### Provided text

Sunday, 8 July 2012

SQL Azure performance optimization

Database tuning is continuous and iterative process. It involves identifying the bottlenecks, find their cause, apply resolution and check if resolution works as expected.  QL Azure is same database engine as on premises SQL Server, most of the things apply equally on SQL Azure as well.

In order to make use of tools like SQL profiler it is always good idea to create and perform initial optimization using on premises instance and later move to SQL Azure. It might save a lot of time and cost.
It is always good idea to create performance baseline before starting up performance optimization task to measure the effectiveness of optimization.

For on premises database we focus on various areas as listed below.
1) Database design
2) Query design
3) Configuration setting
4) Hardware and software administration.
5) Database backup

In case of windows azure apart from first two items, other have become less relevant for performance tuning. These first two points are the area where best results are achieved in performance tuning . Which is also shown in figure below.



1) Database design:- Following is checklist for database design for better performance

a) Database design start with applying normalization and create highly normalized databases. These databases are good for write performance. Once we are done with normalization and ready for performance optimization phase, de normalization is applied appropriately to improve the performance.
b) Separate OLAP (Online Analytical processing ) and OLTP( Online transaction processing workloads.
c) Apply entity integrity constraints – this enable optimizer to come up with better query plans.
d) Apply domain and referential integrity constraints – similar to above it helps query optimizer.
e) Choose appropriate data type.
f) Use indexed views in de-normalization.

g)      Create indexes and follow index best practices : -

I.            Use narrow column for indexes.
II.            Use columns with high selectivity for indexes.
III.            For composite index use leading column with high selectivity.
IV.            Design indexes based on the where clause in queries.
V.            Use index covering with include clause.
VI.            Create clustered index very carefully since every non clustered indexes are based on the clustered index.

2) Query Design :- Following is a list of various items which should be kept in mind while designing queries.

a)      Avoid arithmetic operator and functions in where clause.
b)      Ensure no implicit type conversions.
c)       Adopt best practices for reusing the execution plans.
d)      Adopt best practices for database transactions.
e)      Eliminate or reduce overhead of  database cursors.
f)       Evaluate alternate to temp tables.

Above guide lines should help to stay streamlined.

### Records provided

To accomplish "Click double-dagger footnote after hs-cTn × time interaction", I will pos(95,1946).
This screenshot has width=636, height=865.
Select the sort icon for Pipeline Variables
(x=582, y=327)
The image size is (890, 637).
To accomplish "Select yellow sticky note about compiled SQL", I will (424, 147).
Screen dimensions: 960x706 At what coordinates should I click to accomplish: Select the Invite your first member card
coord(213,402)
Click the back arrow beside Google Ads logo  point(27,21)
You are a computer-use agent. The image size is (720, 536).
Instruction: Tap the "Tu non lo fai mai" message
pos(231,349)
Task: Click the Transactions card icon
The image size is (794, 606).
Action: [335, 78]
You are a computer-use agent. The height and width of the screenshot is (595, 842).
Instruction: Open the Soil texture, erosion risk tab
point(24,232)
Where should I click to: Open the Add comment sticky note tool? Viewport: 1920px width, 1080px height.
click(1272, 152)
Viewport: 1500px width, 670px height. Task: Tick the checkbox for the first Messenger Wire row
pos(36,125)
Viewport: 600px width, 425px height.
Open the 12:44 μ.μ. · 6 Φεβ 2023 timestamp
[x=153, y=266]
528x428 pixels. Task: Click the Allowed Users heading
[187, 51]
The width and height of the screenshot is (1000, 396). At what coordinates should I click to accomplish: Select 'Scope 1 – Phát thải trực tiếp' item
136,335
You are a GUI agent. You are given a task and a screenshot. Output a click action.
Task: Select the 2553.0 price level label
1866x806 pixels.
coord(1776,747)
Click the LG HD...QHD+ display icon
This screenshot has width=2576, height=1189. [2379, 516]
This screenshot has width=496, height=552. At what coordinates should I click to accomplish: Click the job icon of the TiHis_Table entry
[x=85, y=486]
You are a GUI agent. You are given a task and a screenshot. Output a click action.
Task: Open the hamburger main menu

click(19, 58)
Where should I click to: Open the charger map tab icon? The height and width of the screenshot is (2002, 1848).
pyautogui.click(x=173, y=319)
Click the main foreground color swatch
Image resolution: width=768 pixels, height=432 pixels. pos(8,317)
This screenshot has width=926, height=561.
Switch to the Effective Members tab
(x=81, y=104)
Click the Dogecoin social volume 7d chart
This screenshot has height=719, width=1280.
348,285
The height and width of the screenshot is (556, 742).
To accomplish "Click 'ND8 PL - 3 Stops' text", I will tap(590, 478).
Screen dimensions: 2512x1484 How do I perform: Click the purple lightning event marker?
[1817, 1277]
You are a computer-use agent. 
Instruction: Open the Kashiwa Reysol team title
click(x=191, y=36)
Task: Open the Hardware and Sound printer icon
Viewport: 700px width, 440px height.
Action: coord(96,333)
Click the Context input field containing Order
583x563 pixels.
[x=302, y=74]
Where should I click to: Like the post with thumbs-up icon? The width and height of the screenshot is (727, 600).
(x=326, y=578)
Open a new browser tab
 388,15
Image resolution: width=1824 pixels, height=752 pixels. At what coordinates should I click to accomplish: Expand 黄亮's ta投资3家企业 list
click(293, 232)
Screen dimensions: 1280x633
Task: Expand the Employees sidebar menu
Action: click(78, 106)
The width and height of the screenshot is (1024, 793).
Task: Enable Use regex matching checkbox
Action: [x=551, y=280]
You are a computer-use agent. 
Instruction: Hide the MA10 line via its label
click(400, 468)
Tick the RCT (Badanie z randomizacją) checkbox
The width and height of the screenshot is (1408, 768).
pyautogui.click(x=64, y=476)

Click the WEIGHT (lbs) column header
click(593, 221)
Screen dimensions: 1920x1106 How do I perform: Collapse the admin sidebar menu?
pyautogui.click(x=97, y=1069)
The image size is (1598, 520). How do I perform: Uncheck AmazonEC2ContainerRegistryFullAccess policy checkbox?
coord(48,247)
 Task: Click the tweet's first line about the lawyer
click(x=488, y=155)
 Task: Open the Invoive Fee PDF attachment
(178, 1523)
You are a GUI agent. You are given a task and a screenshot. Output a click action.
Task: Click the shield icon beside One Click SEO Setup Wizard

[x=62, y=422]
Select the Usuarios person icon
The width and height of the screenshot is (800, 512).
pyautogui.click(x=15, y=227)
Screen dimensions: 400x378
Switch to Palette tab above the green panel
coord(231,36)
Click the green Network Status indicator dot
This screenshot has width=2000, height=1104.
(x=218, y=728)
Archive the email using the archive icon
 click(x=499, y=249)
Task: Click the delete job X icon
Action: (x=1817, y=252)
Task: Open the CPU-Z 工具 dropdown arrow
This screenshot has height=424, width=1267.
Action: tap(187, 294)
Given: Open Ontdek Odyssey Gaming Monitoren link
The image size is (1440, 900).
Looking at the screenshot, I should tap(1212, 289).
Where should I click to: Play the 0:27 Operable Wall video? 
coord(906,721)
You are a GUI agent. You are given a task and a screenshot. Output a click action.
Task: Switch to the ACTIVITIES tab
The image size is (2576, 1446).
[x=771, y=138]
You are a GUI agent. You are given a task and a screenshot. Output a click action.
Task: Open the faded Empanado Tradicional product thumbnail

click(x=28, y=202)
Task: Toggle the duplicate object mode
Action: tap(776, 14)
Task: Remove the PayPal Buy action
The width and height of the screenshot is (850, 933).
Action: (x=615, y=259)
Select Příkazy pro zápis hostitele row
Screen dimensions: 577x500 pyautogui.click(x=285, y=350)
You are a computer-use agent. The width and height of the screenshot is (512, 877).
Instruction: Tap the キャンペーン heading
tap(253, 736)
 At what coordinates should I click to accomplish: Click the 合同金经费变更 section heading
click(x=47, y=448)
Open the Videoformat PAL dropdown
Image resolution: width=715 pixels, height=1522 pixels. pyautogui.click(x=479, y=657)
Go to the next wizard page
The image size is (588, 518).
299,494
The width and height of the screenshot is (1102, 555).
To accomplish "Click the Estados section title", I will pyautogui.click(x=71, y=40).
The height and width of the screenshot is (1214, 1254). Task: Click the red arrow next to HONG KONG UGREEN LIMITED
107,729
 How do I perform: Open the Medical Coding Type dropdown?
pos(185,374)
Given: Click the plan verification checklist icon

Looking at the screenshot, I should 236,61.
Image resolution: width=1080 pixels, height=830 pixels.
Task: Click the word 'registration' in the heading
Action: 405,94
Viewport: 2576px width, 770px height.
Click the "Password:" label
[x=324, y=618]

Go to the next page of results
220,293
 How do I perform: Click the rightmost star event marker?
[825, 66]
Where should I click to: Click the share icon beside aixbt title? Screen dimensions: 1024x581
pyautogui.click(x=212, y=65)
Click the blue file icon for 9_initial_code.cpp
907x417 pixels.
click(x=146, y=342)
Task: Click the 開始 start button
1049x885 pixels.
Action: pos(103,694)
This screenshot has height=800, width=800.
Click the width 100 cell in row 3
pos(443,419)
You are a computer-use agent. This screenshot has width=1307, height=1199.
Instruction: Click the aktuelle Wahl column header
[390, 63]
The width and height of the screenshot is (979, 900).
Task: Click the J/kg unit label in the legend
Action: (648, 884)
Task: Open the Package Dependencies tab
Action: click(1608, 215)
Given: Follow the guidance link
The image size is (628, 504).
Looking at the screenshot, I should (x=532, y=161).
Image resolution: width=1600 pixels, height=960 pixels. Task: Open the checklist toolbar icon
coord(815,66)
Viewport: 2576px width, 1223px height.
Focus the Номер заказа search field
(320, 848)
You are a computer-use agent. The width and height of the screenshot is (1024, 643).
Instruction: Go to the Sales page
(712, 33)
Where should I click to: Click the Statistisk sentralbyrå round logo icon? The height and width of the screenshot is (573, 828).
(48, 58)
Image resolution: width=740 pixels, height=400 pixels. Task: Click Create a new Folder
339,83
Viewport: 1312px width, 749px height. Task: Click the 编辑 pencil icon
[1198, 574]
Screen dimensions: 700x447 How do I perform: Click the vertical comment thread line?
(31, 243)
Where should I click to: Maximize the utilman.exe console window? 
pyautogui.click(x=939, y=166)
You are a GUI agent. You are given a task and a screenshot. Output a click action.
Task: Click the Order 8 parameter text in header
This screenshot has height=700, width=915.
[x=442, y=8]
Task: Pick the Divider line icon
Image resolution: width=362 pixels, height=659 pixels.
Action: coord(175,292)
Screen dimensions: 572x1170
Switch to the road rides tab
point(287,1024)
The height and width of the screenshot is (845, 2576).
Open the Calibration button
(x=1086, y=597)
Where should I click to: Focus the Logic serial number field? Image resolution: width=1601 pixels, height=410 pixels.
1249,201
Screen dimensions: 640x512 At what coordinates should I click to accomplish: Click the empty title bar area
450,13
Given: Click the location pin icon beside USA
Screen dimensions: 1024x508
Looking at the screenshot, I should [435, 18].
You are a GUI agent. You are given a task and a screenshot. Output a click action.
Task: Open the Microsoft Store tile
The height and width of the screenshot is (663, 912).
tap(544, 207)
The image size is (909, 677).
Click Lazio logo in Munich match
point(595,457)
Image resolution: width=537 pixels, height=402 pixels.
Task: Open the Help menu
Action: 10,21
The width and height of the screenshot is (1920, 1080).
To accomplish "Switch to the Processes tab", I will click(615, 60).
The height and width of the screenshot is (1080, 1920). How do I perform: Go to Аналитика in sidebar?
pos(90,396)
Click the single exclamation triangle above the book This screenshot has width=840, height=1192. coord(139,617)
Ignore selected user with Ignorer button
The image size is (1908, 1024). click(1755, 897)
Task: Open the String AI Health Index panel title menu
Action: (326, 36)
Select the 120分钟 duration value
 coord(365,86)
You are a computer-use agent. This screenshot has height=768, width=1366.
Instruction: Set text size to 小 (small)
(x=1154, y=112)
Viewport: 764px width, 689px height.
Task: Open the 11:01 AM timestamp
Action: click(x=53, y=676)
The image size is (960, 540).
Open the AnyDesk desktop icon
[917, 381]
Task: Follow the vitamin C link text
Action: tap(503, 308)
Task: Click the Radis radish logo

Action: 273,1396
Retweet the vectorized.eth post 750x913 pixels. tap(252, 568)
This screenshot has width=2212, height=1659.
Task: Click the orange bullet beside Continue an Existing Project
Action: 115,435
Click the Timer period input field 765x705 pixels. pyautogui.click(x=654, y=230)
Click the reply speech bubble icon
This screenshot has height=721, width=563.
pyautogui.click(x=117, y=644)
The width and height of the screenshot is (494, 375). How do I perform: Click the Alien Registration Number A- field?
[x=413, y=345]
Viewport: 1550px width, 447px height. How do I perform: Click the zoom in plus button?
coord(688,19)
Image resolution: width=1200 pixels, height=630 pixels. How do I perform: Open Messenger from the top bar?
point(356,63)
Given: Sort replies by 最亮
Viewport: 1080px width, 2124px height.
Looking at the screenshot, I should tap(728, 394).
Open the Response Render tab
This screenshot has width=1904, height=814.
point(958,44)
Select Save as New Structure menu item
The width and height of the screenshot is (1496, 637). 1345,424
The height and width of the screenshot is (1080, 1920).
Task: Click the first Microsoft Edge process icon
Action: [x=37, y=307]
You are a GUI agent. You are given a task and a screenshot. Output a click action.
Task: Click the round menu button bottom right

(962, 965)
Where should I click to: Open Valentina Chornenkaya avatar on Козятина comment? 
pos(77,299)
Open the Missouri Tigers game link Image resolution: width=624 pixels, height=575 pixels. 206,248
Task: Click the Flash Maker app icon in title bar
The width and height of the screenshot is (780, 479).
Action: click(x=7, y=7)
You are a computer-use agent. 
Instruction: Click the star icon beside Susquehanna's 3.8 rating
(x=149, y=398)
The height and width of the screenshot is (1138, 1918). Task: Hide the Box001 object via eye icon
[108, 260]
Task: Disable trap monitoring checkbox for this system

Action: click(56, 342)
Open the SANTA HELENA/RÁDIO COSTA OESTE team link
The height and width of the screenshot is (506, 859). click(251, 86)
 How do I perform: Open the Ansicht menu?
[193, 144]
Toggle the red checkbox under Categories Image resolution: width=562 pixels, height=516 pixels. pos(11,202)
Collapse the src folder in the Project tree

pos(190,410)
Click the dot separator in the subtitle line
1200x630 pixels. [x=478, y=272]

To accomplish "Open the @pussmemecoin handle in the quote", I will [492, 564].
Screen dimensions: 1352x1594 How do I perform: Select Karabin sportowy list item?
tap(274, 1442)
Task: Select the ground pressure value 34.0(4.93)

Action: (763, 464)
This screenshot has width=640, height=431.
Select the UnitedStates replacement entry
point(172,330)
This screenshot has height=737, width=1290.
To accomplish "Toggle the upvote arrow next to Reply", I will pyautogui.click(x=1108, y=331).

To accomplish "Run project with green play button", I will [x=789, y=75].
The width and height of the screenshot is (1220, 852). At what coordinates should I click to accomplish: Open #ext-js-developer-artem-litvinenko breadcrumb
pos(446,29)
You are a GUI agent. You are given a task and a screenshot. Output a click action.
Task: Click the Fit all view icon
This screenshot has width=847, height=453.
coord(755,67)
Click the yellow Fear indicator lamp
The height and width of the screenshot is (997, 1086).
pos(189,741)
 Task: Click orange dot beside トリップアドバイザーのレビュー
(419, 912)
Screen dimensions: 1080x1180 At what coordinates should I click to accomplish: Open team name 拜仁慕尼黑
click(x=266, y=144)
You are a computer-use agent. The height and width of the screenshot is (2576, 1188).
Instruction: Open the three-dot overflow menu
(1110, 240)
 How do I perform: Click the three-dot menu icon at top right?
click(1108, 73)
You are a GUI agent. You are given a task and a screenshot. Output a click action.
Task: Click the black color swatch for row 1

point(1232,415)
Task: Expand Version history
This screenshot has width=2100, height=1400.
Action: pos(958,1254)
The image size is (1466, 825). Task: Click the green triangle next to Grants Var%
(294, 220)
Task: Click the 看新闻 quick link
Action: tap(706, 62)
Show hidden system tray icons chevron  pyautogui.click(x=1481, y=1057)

### Written task
Continue the post on SQL Azure performance optimization, picking up after its last sentence.

### Answer to this problem
Inspecting execution plan and statistics


This article is Part 1 of the “Tuning SQL Azure database” series. The scope of this article is to explain how to improve the performance of SQL Azure database by inspecting the execution plan and statistics. The next article will explain how to improve SQL Azure database performance by using information from dynamic management views.

A unique thing about SQL Azure’s multi-tenant architecture is the way it tackles the queries that tend to throttle the SQL Azure’s (shared) server. Therefore, a longer running query is more likely to get prematurely terminated. The rule of thumb is to keep queries as short as possible. To do so, you need to tune the query so that it runs for shorter duration of time. Inspecting the execution plan and statistics of a particular query is one way to do so. Also with SQL Azure database, you need to factor in performance delay due to network latency and bandwidth for an application that is not near to the database. If it’s an application hosted on the Azure platform that connects to SQL Azure database, the best practice is to keep SQL Azure database and the Azure application in the same data center. Apart from performance gain, doing so will help you save on data transfer costs. With SQL Azure database, a data transfer that takes place in the same data center is not charged.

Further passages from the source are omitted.